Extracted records
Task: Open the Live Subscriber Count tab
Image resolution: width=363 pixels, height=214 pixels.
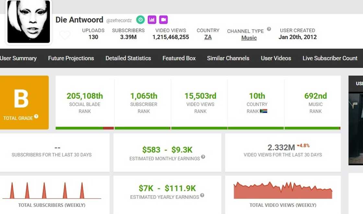Action: (330, 58)
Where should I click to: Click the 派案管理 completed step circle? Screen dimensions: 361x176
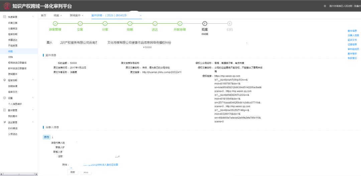[55, 23]

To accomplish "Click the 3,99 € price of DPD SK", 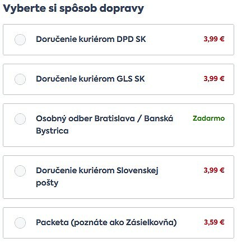I will (x=214, y=39).
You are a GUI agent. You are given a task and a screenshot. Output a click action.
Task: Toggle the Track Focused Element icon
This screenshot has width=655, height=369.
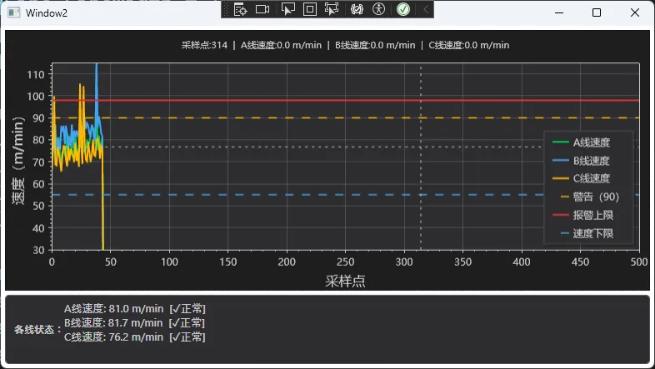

__Problem statement__: Say how many lines in the data include the string "screenshot", giving the number alone.

__Reply to the exercise__: 2